Carlos shook his head. "She was talking about her furs."

Jane felt her heart breaking. "Oh, Carlos." She hugged him again, feeling him lean into her slightly.

"She might love me, a little," he said quietly. "In her own weird, twisted way. I mean, she kept me. And she trusted me to help her with stuff."

"But that doesn't excuse the other things she did. She made you sleep in a closet?"

She felt Carlos tense and start to lean away; she shook her head vigorously and pulled him back. "Never mind. You don't have to tell me. I'm sorry."

He shrugged. "It's okay."

She wanted to say, No, it's not okay, but stating the obvious probably wasn't going to help much. She shifted until she was facing him from the front and he could wrap his arms around her if he wanted, which he did.

"You don't have to see her again," Jane said.

"Yeah, I do," Carlos said. "She's my mom."

"Well, if you do, I can come with you." But maybe that wasn't the best idea, after what happened today. "Or not," she amended. "Just let me know. I can come or not come. Whatever you need."

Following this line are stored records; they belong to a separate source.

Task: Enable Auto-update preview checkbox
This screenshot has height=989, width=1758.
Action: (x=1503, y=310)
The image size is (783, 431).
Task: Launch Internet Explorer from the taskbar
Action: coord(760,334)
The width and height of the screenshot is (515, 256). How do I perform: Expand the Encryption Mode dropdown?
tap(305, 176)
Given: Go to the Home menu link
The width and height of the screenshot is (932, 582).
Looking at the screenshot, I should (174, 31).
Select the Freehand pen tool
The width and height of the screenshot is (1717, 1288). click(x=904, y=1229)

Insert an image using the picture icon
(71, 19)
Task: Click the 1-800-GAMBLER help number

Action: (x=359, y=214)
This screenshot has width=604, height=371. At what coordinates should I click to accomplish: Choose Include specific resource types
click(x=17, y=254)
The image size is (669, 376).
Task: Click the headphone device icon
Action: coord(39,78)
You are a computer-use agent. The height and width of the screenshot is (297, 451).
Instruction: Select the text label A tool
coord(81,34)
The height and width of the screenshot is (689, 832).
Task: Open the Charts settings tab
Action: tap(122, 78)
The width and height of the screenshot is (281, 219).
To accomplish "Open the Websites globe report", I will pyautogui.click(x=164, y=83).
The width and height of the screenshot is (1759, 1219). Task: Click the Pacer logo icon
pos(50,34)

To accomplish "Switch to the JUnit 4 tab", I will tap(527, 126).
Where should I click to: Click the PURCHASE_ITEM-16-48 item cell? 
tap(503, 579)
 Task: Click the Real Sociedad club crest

She felt him nod against her shoulder.

"Do you want to go inside?" she asked.

"Not yet," he said.

She hugged him a little bit tighter.

"Thank you," Carlos whispered.

It started to rain after a while—didn't it always at moments like this?—and they stood up from the bench, letting go of each other. Jane grabbed Carlos's hand before they started walking, and she felt him pull her a bit closer. They headed down the path towards the garden gate.

"Do you want to stay at my mom's place with us tonight?" Jane asked. "She could make us cookies."

"Chocolate chip cookies?" Carlos asked.

Jane wondered why that was significant. "Sure."

"I'd like that," he said.

Jane nodded. "I'll text her."

The cookies were ready by the time they reached the house. If Fairy Godmother noticed the multiple typos in the text she received from Jane, she didn't say anything. She managed to make out most of the words, which was fortunate, because Jane had been typing on her phone one-handed. She wasn't going to let go of Carlos anytime soon.